This month’s update to the loyalty program is part of RBI’s renewed push to rehabilitate Tim Hortons, which has become its most underperforming brand.
Cil has spent the past several months talking to franchisees and management, trying to figure out how to boost flagging sales at the coffee chain.
“I’ve made Tim Hortons in Canada my top priority,” he told investors. “We have not performed to expectations and have not properly put the strength of the Tim Hortons brand to work.”
For all of 2019, RBI saw company-wide sales grow by 8.3 per cent, buoyed by stronger performances at its other two restaurant chains, Burger King and Popeyes Louisiana Kitchen. At Tim Hortons, however, sales fell to US$6.72 billion, from US$6.87 billion in 2018. In its fourth quarter, ended Dec. 31, Tims system-wide sales were US$1.68 billion compared with US$1.73 billion in 2018.
After months of focusing on the chain, Cil’s strategy involves returning Tim Hortons to its roots. As the Financial Post reported last month, the plan will see Tims back away from rapid-fire menu experiments, including the failed Beyond Meat Burger, that were aimed at winning market share at lunchtime.
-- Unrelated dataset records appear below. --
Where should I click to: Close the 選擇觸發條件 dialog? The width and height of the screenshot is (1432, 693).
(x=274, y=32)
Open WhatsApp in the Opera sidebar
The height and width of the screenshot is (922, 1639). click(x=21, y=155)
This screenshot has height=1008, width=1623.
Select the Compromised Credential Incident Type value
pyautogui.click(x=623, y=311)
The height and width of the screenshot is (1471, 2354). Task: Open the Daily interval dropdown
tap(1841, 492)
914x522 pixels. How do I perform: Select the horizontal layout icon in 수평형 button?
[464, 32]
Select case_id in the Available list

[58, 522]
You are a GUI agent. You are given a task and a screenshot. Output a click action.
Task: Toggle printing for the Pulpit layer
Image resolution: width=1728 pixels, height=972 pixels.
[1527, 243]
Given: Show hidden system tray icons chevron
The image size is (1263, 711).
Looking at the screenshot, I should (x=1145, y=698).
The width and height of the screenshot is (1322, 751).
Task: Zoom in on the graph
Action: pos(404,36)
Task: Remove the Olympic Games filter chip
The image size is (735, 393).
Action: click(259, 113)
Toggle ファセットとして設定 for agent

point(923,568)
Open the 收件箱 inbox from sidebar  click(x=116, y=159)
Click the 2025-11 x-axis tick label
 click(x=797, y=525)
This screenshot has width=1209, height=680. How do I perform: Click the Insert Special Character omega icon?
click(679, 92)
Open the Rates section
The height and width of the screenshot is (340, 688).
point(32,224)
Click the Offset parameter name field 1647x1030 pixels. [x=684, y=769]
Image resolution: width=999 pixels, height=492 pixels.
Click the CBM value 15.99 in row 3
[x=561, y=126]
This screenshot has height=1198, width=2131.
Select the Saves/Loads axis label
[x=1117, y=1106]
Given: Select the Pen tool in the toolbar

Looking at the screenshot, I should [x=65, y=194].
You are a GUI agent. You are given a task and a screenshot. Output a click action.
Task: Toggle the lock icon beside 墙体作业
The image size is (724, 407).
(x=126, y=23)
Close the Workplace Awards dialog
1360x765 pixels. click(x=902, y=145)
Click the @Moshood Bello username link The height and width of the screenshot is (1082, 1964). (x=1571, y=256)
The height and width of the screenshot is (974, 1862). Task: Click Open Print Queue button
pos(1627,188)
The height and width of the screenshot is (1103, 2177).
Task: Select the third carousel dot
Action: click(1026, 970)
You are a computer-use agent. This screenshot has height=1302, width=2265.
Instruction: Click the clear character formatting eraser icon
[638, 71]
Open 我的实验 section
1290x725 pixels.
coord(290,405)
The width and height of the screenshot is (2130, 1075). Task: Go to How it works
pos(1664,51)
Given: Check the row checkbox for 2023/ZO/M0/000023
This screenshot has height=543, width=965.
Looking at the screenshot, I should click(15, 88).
The constant menu additions complicated operations in the kitchen, slowed down service times and confused customers. On Monday, Cil said the chain lacked focus.
“We tried to do too many different things,” he said in an interview. “You end up being distracted from what’s important because you’re necessarily scattering your resources to tackle a bunch of different things.”
Instead Tims is focusing on getting better at its basics: coffee, breakfast and baked goods. One upcoming improvement to coffee includes offering skim milk and dairy alternatives.
“Up to this point, we have not offered these options to our guests and have lagged behind competitors,” Cil told investors.
In the breakfast category, Tims is looking for bacon and bread for its bacon breakfast sandwiches.
“These adjustments may seem basic, but that’s the point: being the absolute best at the basics,” Cil said.
UBS analyst Dennis Geiger conducts checks with franchisees. He said they’ve been calling for a back-to-basics strategy for the past year or two. They’ve reported the loyalty program was having a negative impact on profitability.
“At the end of the day, it’s going to be a ‘show me’ story,” Geiger said. “But this plan feels pretty compelling.”
Correction: A previous version of this story misstated the launch date of the new Tims Rewards format. The points-based system will roll out on Feb. 26. As of April 22, members who aren’t registered online will be bumped to a lower-tier rewards program.